Dear America:
My condolences that health care reform was passed. It'll no doubt sink the United States.
How can a country look after its citizen when it should be buying more battleships?
All I can hope for you is that President Platitude's conscience will revolt against actually winning a fight in Congress and that his guilt will make him veto this destructive law.
What is the country going to do if all these sick, uninsured people get care and regain their health? There aren't jobs for all of them! Shopping malls and theme parks aren't set up to handle an influx of suddenly healthy, curious former shut-ins. Transit systems will collapse. How will the stock market react?

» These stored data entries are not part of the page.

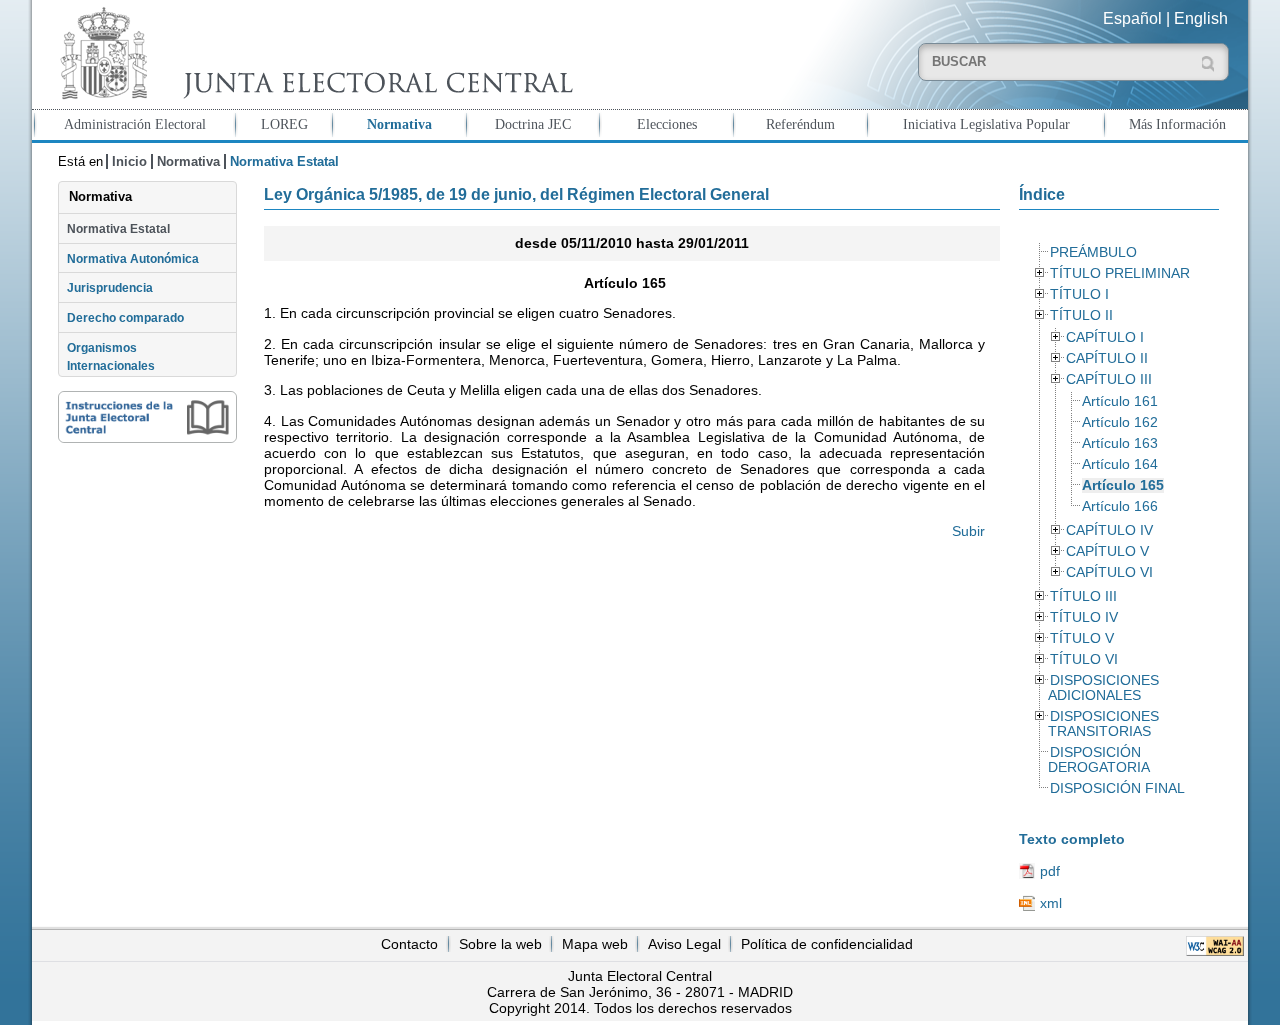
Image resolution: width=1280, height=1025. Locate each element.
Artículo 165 (1123, 485)
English (1201, 18)
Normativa (399, 124)
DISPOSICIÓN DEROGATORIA (1099, 760)
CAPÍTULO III (1109, 379)
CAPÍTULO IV (1109, 530)
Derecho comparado (125, 318)
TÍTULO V (1082, 638)
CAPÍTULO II (1107, 358)
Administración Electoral (135, 124)
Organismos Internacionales (111, 357)
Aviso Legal (684, 944)
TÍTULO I (1079, 294)
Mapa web (595, 944)
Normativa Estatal (118, 229)
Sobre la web (500, 944)
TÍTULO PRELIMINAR (1120, 273)
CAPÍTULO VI (1109, 572)
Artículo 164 (1120, 464)
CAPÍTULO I (1105, 337)
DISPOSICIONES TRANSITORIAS (1103, 724)
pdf (1050, 871)
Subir (968, 531)
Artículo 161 (1120, 401)
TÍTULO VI (1084, 659)
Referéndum (800, 124)
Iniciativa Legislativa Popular (986, 124)
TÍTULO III (1083, 596)
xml (1051, 903)
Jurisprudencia (110, 288)
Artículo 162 (1120, 422)
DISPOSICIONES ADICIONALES (1103, 688)
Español (1132, 18)
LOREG (284, 124)
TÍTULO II (1081, 315)
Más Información (1177, 124)
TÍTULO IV (1084, 617)
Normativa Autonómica (133, 259)
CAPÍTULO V (1107, 551)
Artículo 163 (1120, 443)
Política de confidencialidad (827, 944)
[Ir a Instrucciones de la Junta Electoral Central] (147, 417)
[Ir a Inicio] (312, 53)
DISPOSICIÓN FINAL (1117, 788)
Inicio (129, 161)
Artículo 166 (1120, 506)
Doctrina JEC (533, 124)
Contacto (409, 944)
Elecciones (667, 124)
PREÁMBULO (1093, 252)
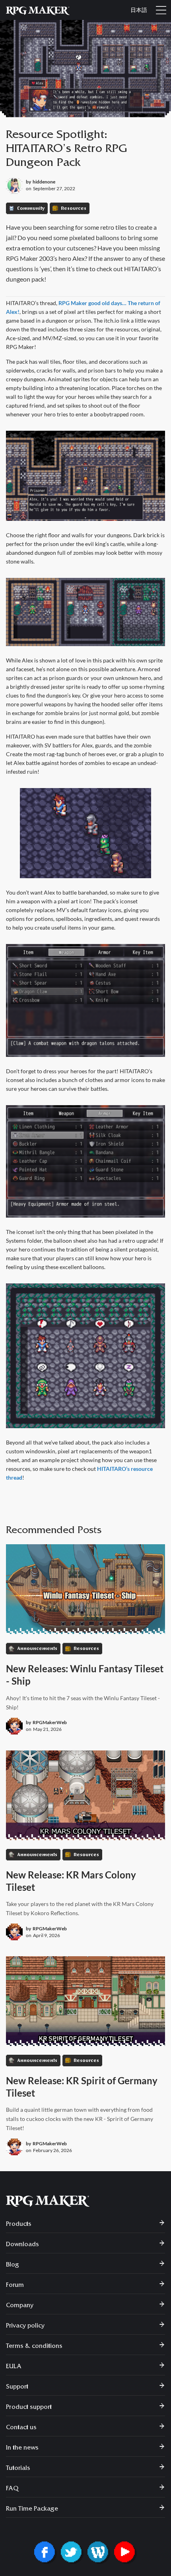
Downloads (22, 2245)
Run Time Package (32, 2509)
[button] (161, 10)
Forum (15, 2285)
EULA (13, 2367)
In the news (22, 2448)
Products (18, 2224)
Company (19, 2306)
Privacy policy (25, 2326)
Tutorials (18, 2469)
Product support (29, 2408)
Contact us (21, 2428)
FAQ (12, 2489)
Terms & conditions (34, 2346)
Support (17, 2387)
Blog (12, 2265)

And you know what's been forgotten in the morass of the health care debate? Pharmaceutical company executives. How is Congress going to explain to the innocent, wide-eyed children of these executives that they may not get that new desert island for their birthday? Or that new jet, or have the latest winner of American Idol perform at their birthday party? These people have lifestyles to maintain!
This is exactly why sick people are called sick. Because they're sick to suddenly want to get well. Society's learned to not only function without them, it thrives on their absence.
What'll this do to climate change? Were the polar ice caps mentioned once during this year-long torture session in Congress? No!
That T-shirt party better get itself mobilized and come up with new and better chants like "Bombs! Not Band Aids!" "Nukes! Not Nurses!" "Wars! Not Wards!"
"Palin 2012! Not Patient Care!"
This may all too soon become a thing of the past. What would Ben Franklin say?